Марина задохнулась, как от пощечины. Да, Альбина раз и навсегда отказала Ворону в супружеской близости. Все об этом знали. Странно, как такие вещи становятся известными. Ворон никому, конечно, не сообщал подробностей своей горестной семейной жизни. Альбина тоже молчала. Но все знали.
«Я защищаю ребенка!» — выдохнула Марина свой последний аргумент.
«Но кто отец этого ребенка? Ты не знаешь и никогда не узнаешь. Останешься ли ты с мужем или уйдешь к любовнику, ты все равно всегда будешь лгуньей и предательницей!»
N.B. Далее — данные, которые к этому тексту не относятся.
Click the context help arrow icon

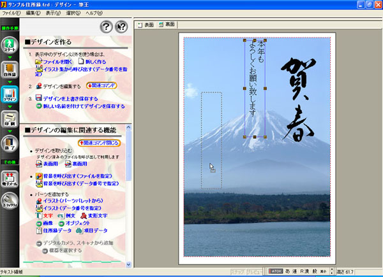[x=121, y=27]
Марина с трудом сдерживала рыдания. Да, все это правда. Она лжет обоим, предает того и другого. Что же делать, как разорвать порочный круг?
Это была не Альбина. Даже нынешняя, дотла выгоревшая Альбина не сказала бы ей таких жестоких слов. Это была ее бунтующая совесть, ее оскорбленное чувство собственного достоинства, ее врожденное отвращение ко всякой лжи.
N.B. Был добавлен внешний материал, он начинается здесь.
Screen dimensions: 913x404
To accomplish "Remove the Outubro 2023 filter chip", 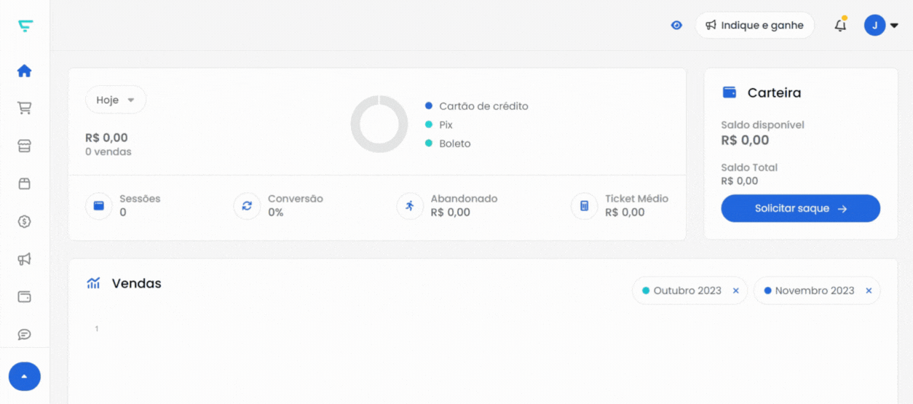I will coord(735,290).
Как это произошло с Альбиной? Когда началось? Сначала была эйфория. Ослепительный взрыв примитивного физиологического счастья. Жить! Ах, как хорошо!.. Возвращенный, воскресший мир лежал в ее ладони, как медово-сладкая груша из сада замполита Сердюка.
Если бы она могла вечно лежать на узенькой жесткой кушетке в аптеке, смотреть на розовеющие занавески, чувствовать свежесть утра, слышать возню птиц в кустах… И больше ничего. Ну, тогда она, пожалуй, выдержала бы. Но ей пришлось вернуться домой. Точнее, туда, где было единственно возможное место ее существования. Утешать полумертвую от страха бабулю, разговаривать с мужем, видеть, как он ходит, ест, сморкается…
Оказалось, что жить незачем. И нечем. Но она не повторила попытки. Психологи считают, что спасенные самоубийцы редко решаются на вторую попытку. Почему? Наверное, у каждого своя причина. У Альбины сопротивлялось тело. Даже если душа бессмертна (у Альбины не было твердой уверенности на сей счет, хотя они с Татьяной Львовной не раз говорили на эту тему), то тело умирает совершенно. Умершее и возрожденное тело ее не хотело возвращаться в небытие. Оно не желало ни яда, ни петли, ни глубокой холодной воды… Оно бунтовало и отказывалось от второй попытки.